-- begin --
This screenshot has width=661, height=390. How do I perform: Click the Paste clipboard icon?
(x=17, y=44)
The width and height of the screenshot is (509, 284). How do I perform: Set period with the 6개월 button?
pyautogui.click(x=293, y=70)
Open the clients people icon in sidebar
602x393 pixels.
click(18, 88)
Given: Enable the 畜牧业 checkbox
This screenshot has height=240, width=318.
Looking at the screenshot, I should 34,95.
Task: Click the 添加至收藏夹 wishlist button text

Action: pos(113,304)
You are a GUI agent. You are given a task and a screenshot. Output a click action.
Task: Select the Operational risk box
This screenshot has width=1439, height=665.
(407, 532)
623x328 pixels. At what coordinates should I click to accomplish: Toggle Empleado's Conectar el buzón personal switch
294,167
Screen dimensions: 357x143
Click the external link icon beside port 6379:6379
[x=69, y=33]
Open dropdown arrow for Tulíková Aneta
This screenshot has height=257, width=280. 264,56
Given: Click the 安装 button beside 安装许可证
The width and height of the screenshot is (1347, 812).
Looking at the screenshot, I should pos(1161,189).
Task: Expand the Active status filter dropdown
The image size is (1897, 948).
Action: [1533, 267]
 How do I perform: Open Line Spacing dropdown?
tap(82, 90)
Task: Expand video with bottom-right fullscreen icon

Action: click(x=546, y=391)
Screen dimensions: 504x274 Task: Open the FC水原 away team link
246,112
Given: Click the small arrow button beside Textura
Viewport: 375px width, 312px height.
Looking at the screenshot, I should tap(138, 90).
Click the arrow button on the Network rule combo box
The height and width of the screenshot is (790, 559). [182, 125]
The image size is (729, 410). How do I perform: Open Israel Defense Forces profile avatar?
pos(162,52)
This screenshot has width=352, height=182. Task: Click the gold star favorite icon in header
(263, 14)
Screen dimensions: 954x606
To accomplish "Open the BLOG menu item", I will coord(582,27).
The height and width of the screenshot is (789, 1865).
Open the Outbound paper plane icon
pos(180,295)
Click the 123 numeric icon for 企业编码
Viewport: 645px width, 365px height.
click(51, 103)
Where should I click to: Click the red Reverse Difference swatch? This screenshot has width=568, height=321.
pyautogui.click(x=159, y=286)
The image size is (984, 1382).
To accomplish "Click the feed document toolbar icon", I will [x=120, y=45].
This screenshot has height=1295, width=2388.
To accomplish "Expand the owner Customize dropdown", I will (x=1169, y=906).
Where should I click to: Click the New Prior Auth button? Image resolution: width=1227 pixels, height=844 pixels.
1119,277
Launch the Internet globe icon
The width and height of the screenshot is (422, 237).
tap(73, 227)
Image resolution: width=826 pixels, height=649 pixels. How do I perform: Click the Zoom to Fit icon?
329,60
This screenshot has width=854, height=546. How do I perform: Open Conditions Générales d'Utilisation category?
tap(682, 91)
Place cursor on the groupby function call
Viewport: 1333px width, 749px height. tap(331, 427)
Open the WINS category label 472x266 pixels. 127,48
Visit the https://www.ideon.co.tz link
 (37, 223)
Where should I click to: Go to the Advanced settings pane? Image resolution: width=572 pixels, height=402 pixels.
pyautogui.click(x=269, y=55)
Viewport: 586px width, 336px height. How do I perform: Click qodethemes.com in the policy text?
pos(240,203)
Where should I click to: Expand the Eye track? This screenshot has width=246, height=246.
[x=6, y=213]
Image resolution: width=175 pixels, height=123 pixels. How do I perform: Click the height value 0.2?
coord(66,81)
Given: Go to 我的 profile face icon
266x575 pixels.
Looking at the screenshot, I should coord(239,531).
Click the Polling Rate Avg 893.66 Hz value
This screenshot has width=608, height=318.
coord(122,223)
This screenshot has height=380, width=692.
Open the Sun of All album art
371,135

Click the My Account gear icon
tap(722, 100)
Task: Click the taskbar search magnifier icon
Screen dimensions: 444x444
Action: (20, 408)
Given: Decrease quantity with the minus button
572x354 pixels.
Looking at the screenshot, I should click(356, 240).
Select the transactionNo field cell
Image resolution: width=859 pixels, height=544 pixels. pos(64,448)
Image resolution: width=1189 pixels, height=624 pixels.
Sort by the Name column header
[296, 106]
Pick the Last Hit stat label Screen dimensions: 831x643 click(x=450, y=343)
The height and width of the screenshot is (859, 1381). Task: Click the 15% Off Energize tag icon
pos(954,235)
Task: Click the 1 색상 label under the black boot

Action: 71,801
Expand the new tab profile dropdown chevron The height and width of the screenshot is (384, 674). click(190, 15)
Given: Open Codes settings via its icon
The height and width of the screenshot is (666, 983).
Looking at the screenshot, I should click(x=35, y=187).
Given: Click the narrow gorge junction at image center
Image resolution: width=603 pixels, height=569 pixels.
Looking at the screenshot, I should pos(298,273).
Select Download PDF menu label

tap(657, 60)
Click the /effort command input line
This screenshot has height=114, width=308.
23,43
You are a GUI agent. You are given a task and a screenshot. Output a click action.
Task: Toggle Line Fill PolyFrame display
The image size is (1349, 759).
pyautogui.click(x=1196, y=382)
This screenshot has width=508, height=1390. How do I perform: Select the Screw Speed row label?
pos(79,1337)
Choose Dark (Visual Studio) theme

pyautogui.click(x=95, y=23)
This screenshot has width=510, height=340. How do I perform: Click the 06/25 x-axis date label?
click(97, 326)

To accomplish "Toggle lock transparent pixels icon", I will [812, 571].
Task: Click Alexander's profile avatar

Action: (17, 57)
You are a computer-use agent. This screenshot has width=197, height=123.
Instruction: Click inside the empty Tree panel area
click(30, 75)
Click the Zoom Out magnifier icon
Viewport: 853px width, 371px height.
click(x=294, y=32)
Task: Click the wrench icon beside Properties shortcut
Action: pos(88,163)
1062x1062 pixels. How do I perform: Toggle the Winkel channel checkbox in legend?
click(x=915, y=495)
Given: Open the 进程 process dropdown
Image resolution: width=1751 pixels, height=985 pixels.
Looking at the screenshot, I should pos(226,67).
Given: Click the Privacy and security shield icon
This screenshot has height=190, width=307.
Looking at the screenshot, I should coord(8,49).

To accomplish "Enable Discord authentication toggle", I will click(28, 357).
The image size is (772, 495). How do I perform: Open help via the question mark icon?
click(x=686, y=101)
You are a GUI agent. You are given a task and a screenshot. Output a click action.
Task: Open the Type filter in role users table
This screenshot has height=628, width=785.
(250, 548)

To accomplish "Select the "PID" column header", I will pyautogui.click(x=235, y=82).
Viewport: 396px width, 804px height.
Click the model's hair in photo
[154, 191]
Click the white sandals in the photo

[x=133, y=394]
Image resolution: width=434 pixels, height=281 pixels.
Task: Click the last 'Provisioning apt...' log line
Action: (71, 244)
-- end --
Aim of the task - Retype the data beginning at the line that has "This screenshot has height=380, width=692." and stopping after the line that has "Looking at the screenshot, I should click(356, 240).", with both of those lines included.

Solution to this exercise -
This screenshot has height=380, width=692.
Open the Sun of All album art
371,135

Click the My Account gear icon
tap(722, 100)
Task: Click the taskbar search magnifier icon
Screen dimensions: 444x444
Action: (20, 408)
Given: Decrease quantity with the minus button
572x354 pixels.
Looking at the screenshot, I should click(356, 240).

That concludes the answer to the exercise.